Skeeter lifted an eyebrow to Mason. “Got yourself a stalker, huh? Pictures plastered on the wall and everything?”
“Not quite,” I said. “Stuffed into an envelope. But she had documents and police reports linked to some of his cases in Little Rock. The one she seemed to pay the most attention to was a hit and run from five years ago.”
Mason leaned his arm on the table, his hand in a tight fist. “It never went to trial. The kid drowned.” His eyes narrowed to slits. “If you tell me you drowned that kid, I will rip you to pieces with my bare hands.”
Skeeter scooted his chair back, disgust on his face. “Sorry, Deveraux, but you’ll have to find another reason to kill me. Like I said, I wanted no part of that. When I realized what he was askin’ me to do, I quit on the spot.” He cast another glance to Jed before returning his gaze to Mason. His jaw clenched, and his eyelid ticked. “I saw a kid drown once. Never again, and definitely not by my hand.”

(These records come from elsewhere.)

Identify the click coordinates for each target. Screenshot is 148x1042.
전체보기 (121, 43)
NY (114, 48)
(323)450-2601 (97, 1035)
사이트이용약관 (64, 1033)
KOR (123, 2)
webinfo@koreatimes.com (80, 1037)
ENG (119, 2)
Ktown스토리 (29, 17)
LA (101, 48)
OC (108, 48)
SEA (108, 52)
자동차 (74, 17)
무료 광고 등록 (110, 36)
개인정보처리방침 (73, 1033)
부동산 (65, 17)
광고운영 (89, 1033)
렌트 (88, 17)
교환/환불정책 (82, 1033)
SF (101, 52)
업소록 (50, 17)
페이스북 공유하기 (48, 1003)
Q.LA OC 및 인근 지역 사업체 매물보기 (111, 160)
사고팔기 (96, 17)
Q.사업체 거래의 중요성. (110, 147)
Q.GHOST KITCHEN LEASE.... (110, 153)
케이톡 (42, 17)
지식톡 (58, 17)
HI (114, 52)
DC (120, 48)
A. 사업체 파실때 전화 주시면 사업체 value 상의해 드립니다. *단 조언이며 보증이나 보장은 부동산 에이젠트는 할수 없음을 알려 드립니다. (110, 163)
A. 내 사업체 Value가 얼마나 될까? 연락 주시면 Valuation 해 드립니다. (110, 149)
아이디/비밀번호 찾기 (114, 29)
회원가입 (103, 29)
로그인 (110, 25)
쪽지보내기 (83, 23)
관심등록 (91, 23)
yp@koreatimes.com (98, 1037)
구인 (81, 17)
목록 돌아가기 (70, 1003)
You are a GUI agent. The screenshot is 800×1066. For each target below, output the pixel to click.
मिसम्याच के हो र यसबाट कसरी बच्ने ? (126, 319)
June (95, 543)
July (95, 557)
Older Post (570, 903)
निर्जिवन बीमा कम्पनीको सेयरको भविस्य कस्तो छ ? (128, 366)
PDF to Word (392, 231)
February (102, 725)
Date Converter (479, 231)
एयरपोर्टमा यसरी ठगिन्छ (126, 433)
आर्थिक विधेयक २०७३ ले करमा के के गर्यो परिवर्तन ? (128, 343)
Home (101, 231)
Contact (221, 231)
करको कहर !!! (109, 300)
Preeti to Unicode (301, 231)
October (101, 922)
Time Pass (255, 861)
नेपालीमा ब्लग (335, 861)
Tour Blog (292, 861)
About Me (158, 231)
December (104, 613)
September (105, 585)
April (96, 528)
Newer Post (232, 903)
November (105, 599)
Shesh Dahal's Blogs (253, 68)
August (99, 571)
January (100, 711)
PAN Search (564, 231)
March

“But he died,” Mason countered, sounding unimpressed. “Someone still killed that boy, and you could have stopped it.”
Skeeter looked like he was about to leap across the table and tear Mason’s throat out. “It was such a heinous request, so different from what he normally asked me to do, that I decided it was a test of my loyalty. One I’d failed. I never thought he’d ask someone else to do it.” He stared down at his fist, clenching and unclenching his fingers. “But I found out the kid was dead a few days later. I was wrong, and not a day goes by that I don’t think about that mistake. My guess is that Mooney ended up murdering the kid to clean up his own mess, but he did it on orders.”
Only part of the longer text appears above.